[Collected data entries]
□ □ □ □ □

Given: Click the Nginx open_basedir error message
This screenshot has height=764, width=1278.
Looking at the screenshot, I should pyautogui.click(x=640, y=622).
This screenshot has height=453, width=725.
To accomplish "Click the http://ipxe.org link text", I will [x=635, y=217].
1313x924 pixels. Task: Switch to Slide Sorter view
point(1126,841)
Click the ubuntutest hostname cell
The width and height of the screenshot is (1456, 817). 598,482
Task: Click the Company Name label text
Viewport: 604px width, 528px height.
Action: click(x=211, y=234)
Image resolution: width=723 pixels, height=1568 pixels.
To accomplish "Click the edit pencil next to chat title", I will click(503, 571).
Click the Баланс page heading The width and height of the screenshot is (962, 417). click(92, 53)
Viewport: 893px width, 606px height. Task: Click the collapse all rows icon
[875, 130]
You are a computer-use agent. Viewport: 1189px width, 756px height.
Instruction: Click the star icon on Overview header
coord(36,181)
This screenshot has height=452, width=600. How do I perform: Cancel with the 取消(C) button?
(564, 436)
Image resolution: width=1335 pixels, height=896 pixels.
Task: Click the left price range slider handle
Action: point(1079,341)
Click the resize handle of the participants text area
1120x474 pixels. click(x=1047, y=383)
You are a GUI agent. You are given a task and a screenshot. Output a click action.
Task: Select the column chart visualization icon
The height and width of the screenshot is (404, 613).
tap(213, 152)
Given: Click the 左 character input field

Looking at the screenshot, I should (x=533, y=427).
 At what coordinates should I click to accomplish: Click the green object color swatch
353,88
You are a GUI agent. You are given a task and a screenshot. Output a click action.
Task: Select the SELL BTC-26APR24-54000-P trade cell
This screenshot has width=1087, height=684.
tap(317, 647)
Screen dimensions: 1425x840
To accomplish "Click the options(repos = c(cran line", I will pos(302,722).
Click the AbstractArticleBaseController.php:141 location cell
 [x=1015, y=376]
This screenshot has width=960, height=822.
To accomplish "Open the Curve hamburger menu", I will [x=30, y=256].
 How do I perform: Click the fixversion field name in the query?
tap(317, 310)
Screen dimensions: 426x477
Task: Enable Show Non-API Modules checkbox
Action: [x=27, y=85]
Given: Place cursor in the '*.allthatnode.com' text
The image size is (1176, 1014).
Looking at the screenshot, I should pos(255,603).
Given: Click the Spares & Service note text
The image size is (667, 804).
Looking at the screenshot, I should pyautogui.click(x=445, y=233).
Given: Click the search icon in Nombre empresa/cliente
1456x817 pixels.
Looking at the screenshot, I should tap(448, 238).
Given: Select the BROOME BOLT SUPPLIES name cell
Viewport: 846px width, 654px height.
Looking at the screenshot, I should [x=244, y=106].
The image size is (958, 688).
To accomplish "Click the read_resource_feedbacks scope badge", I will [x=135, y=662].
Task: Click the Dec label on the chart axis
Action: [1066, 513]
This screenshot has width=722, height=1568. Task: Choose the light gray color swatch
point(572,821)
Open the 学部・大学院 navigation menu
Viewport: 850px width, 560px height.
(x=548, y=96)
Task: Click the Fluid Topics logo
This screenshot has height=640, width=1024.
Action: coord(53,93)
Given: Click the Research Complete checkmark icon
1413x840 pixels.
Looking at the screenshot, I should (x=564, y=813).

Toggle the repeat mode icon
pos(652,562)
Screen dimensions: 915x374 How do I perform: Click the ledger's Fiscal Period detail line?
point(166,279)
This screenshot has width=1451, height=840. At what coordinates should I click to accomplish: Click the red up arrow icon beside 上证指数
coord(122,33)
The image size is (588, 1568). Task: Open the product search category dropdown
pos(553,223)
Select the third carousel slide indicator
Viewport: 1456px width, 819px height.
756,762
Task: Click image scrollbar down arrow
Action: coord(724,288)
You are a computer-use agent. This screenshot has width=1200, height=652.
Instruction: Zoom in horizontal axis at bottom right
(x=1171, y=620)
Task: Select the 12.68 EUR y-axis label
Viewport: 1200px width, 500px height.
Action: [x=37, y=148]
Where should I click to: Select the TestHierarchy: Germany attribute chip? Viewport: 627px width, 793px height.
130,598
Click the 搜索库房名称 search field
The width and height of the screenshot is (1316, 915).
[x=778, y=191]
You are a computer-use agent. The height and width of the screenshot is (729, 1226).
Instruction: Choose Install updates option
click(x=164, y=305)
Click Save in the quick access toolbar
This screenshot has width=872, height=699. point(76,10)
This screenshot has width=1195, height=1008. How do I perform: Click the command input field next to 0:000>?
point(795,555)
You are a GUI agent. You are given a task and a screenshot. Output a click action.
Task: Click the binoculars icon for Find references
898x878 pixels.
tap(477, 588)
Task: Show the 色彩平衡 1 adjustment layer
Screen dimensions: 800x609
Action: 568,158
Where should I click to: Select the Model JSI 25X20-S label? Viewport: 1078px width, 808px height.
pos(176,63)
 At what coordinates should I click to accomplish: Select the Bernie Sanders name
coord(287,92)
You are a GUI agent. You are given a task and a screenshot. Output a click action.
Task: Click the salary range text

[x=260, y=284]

□ □ □ □ □

REQUIRED ACTION
The expected answer is every line in the data above that carries the string "menu".

FINISHED EXERCISE
To accomplish "Open the Curve hamburger menu", I will [x=30, y=256].
Open the 学部・大学院 navigation menu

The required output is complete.